Task to complete: All entries must be transcribed exactly, down to the last character.

============================================================

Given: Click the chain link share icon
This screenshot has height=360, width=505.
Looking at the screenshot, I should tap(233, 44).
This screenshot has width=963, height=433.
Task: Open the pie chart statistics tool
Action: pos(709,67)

============================================================

Finished task:
Given: Click the chain link share icon
This screenshot has height=360, width=505.
Looking at the screenshot, I should tap(233, 44).
This screenshot has width=963, height=433.
Task: Open the pie chart statistics tool
Action: pos(709,67)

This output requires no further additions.